U.S. officials have very good reason to be wary of Iran's bona fides. In 2009, they reached a deal with Iranian negotiators to send the stockpile of highly enriched uranium out of the country -- only to see the ayatollah repudiate it. As Ray Takeyh, an Iran expert with the Council on Foreign Relations puts it, "Khamenei has created a politics where it's hard for him to compromise." But so has the United States. Anyone who watched Chuck Hagel's confirmation hearing knows that it is an article of faith in Congress -- and pretty much a bipartisan one -- that Iran is a faithless, illegitimate terrorist state that will be deterred from building a bomb only by the threat of massive attack. Had Hagel been foolish enough to suggest that the United States offer to reduce sanctions in exchange for Iranian concessions, the White House would have had to find a new candidate for defense secretary.

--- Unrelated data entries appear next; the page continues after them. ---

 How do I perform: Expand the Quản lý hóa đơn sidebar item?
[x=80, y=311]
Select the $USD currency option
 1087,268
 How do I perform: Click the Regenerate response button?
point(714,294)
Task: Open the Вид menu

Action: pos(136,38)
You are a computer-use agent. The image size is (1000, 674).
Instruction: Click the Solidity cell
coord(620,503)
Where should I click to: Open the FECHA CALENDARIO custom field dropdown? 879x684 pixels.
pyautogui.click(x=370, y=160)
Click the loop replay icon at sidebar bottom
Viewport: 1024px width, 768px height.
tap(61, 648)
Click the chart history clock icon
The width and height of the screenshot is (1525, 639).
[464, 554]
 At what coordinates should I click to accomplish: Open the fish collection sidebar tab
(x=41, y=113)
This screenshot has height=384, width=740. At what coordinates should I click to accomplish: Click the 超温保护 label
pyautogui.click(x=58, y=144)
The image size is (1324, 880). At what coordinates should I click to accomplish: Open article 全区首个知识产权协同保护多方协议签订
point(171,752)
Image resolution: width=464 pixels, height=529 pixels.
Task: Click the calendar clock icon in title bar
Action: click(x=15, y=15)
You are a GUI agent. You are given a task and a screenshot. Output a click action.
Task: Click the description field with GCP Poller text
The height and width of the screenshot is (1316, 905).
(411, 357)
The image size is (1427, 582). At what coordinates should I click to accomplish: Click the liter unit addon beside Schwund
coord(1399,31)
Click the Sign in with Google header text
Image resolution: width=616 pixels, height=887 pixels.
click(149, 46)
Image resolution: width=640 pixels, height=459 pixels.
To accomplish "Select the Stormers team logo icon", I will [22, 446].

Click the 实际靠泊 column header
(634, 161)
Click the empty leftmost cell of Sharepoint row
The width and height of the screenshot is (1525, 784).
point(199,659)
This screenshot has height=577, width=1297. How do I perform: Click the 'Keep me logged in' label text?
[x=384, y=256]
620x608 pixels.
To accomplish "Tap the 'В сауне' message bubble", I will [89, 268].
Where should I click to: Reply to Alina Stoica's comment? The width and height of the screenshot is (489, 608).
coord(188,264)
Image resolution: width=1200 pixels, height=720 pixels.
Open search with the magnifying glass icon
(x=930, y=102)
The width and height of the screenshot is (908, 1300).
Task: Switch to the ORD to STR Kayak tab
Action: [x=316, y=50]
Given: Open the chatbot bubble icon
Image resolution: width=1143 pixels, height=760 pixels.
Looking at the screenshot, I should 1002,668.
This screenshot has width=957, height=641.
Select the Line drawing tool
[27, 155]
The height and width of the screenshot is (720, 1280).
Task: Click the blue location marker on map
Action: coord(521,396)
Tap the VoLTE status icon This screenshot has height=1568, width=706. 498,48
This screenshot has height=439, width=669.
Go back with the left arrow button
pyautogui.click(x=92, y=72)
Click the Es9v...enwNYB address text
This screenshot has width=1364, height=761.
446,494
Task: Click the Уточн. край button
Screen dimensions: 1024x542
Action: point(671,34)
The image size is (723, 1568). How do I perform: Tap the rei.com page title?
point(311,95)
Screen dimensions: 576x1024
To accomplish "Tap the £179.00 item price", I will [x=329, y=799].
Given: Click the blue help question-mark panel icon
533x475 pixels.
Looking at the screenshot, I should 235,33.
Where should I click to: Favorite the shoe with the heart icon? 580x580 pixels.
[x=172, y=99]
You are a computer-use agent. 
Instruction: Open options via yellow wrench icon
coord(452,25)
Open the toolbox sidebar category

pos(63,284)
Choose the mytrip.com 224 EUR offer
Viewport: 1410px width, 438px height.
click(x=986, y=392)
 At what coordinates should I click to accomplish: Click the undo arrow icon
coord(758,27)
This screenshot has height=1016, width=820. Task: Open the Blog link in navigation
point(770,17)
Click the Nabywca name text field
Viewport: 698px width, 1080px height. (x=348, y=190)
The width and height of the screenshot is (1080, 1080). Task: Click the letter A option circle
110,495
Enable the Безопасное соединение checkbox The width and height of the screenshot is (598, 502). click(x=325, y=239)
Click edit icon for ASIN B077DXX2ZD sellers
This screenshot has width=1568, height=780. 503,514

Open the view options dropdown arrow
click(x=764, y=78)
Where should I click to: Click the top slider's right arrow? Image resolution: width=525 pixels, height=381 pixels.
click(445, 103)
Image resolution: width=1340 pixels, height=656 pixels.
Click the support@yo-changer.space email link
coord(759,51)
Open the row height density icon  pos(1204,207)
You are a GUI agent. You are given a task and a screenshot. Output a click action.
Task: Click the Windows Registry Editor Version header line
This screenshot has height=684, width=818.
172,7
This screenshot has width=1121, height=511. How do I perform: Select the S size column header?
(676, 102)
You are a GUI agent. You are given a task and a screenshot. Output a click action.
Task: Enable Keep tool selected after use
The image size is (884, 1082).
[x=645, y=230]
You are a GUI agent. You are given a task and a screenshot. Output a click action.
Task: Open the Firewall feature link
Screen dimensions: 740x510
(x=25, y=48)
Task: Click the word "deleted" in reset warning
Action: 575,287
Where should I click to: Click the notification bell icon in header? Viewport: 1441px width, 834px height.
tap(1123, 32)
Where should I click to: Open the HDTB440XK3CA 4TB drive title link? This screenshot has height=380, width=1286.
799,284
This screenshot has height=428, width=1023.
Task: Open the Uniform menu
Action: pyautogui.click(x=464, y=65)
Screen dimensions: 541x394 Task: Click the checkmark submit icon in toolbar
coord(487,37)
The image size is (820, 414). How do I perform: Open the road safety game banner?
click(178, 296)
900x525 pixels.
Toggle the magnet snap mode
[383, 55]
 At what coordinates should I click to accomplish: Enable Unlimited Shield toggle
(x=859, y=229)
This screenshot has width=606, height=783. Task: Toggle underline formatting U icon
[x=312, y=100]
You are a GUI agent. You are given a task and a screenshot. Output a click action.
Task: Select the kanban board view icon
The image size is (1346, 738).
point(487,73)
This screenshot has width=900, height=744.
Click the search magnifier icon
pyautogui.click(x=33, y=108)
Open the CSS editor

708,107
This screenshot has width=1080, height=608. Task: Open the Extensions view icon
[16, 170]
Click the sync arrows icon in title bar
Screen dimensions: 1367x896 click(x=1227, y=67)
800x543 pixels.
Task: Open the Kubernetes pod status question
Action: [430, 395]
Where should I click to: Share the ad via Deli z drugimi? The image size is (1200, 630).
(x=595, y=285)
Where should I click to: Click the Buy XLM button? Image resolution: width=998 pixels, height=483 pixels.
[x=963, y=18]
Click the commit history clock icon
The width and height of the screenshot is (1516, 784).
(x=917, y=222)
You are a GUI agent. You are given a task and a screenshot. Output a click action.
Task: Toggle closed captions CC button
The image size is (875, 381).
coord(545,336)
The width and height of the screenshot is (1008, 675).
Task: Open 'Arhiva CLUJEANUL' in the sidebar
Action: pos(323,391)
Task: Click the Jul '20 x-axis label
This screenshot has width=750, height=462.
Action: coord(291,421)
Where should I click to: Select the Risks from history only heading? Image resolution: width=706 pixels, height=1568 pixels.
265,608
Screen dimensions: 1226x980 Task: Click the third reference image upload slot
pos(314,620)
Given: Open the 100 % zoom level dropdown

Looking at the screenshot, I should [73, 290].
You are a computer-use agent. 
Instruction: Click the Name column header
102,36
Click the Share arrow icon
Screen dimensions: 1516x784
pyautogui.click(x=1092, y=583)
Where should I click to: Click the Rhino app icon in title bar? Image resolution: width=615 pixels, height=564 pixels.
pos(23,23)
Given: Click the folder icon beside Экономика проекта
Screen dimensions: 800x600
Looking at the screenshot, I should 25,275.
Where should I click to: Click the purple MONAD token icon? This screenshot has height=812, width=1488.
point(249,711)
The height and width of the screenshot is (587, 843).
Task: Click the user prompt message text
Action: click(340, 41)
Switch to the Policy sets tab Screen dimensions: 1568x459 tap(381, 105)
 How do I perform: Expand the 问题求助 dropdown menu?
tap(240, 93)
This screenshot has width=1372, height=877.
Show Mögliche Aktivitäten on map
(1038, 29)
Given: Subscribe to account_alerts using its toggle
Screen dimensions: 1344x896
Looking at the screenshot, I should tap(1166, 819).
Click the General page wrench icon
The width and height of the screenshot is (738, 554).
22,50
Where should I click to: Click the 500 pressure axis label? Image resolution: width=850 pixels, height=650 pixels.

It's the U.S. Congress that arguably holds the high cards, though the White House put them in its hands. The most potent sanctions are legislated, and have been written in such a way that they will be very hard to unwind. Obama can waive them for up to six months. But the ayatollah is not about to make irreversible decisions in exchange for six months of relief.
The White House is thus stuck between Tehran and Capitol Hill. And it can't live long with the current stalemate. After all, Obama has said that "containment" is not an option. He is hoping that the combination of economic pain and fear of military action will bring Tehran to its senses. If it doesn't, the president has said that he is prepared to use force. Perhaps he feels that just as spurned engagement served as the predicate for tough sanctions, so would failed negotiations lay the predicate for a broadly supported strike against Iran's nuclear facilities. Iran left us no choice, he might say, as the bombers fly.
That would constitute a diplomatic triumph ... if a strike against Iran's nuclear facilities is a good idea. If in fact it's a dreadful prospect -- worse, perhaps, even than containment -- then it would constitute a failure that would obliterate the record of adroit diplomacy of the last four years. Obama understands very well -- even if many members of Congress do not -- that even our worst adversaries have interests of their own, that those interests feel as legitimate to them as ours do to us, and that we at least have a chance of settling disputes with them if we can find the place where our interests overlap. The time has come for him to apply that wisdom to Iran.